TEXT PASSAGE —
Much has been written recently about the necessity of confronting and reconciling legacies of privilege in Canadian society.  Just last week, posters went up in public schools in a school district in the BC Interior and at the Ontario University Institute of Technology in Oshawa asking students to reflect on their own privileged status, be it health, gender, race or sexual orientation.  Students, parents and members of the broader community were predictably outraged by the message.  However, while I would argue that students under the age of 21 are probably not the right audience for this reminder, it is not an inappropriate ask of those of my generation.  As uncomfortable as it is and as confrontational as it often feels, coming to terms with the impact of privilege in our society is long overdue.

My own life is absolutely the product of all of the privilege that has and continues to be afforded to white healthy heterosexual males.  I have seen it starkly many times.  When I was a teenager, a Black (and devoutly Christian) friend from work and I were shopping at a sports store and he was suspected and held for shoplifting simply because he was wearing an NFL jersey that was of a type sold in the store, AS WAS I.  As a young first year lawyer, I sat uncomfortably as an older client repeatedly insisted upon directing his questions to and obtaining answers from me RATHER THAN THE FAR MORE SENIOR FEMALE LAWYER THAT I WAS WITH.  And those are just two more glaring examples that fly into my mind quickly.  There have been countless other that I could list.

My only concern is with the generational fairness of how we as a society address the legacy of privilege.  The world is changing, and changing fast.  That is as it should be.  And there will be a necessary realignment of leadership in our society that will mean that those who have been the beneficiaries of privilege must be disproportionately excluded from the opportunities that were previously disproportionately bestowed upon them.  But in doing so, we must be careful to avoid creating yet another class of people who are to be unfairly excluded from opportunity on the basis of their identity.

SHORT TASK 1 —
Give the data entry rows as a JSON list of strings, one per line with blank lines omitted, running from the first row through the row that contains "pos(253,59)".

Data entries —
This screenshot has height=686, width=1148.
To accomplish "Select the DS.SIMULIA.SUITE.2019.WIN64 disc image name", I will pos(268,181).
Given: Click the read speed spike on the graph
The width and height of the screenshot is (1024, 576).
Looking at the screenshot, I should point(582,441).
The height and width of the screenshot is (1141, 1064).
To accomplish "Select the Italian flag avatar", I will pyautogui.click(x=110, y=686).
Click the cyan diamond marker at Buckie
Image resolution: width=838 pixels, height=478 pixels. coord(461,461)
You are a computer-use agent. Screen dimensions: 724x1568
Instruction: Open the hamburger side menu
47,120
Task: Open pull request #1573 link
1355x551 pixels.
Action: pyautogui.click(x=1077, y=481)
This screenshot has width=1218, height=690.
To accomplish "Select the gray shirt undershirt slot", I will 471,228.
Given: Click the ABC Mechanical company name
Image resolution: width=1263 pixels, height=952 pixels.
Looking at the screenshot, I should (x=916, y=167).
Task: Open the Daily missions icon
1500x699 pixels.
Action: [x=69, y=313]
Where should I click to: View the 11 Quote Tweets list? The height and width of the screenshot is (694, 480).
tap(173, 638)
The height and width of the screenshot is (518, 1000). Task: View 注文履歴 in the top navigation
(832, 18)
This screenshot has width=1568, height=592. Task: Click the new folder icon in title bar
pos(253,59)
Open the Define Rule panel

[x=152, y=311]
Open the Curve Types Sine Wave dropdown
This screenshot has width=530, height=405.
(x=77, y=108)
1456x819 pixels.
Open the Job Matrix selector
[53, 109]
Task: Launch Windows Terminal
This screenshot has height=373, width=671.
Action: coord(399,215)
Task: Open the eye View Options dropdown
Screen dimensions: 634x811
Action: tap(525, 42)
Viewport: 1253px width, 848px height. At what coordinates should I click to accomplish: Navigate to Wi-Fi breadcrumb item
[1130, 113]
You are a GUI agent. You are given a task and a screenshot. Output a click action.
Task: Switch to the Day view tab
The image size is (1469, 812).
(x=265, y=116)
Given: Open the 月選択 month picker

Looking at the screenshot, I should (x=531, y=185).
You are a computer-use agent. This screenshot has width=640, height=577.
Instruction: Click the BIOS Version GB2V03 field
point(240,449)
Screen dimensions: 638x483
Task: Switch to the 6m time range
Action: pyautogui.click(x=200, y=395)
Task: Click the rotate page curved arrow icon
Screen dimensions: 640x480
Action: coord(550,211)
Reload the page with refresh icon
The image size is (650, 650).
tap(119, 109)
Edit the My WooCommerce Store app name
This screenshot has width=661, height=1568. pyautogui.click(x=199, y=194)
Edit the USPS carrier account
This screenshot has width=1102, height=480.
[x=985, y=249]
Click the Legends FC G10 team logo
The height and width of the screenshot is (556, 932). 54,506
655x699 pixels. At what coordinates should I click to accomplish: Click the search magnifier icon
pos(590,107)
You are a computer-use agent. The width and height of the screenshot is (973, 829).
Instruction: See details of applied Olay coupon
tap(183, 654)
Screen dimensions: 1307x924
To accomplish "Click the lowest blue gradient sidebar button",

SHORT TASK 2 —
According to the text on privilege, where did posters go up asking students to reflect on their own privileged status?

SOLUTION 1 —
[
  "This screenshot has height=686, width=1148.",
  "To accomplish \"Select the DS.SIMULIA.SUITE.2019.WIN64 disc image name\", I will pos(268,181).",
  "Given: Click the read speed spike on the graph",
  "The width and height of the screenshot is (1024, 576).",
  "Looking at the screenshot, I should point(582,441).",
  "The height and width of the screenshot is (1141, 1064).",
  "To accomplish \"Select the Italian flag avatar\", I will pyautogui.click(x=110, y=686).",
  "Click the cyan diamond marker at Buckie",
  "Image resolution: width=838 pixels, height=478 pixels. coord(461,461)",
  "You are a computer-use agent. Screen dimensions: 724x1568",
  "Instruction: Open the hamburger side menu",
  "47,120",
  "Task: Open pull request #1573 link",
  "1355x551 pixels.",
  "Action: pyautogui.click(x=1077, y=481)",
  "This screenshot has width=1218, height=690.",
  "To accomplish \"Select the gray shirt undershirt slot\", I will 471,228.",
  "Given: Click the ABC Mechanical company name",
  "Image resolution: width=1263 pixels, height=952 pixels.",
  "Looking at the screenshot, I should (x=916, y=167).",
  "Task: Open the Daily missions icon",
  "1500x699 pixels.",
  "Action: [x=69, y=313]",
  "Where should I click to: View the 11 Quote Tweets list? The height and width of the screenshot is (694, 480).",
  "tap(173, 638)",
  "The height and width of the screenshot is (518, 1000). Task: View 注文履歴 in the top navigation",
  "(832, 18)",
  "This screenshot has width=1568, height=592. Task: Click the new folder icon in title bar",
  "pos(253,59)"
]

SOLUTION 2 —
In public schools in a school district in the BC Interior and at the Ontario University Institute of Technology in Oshawa.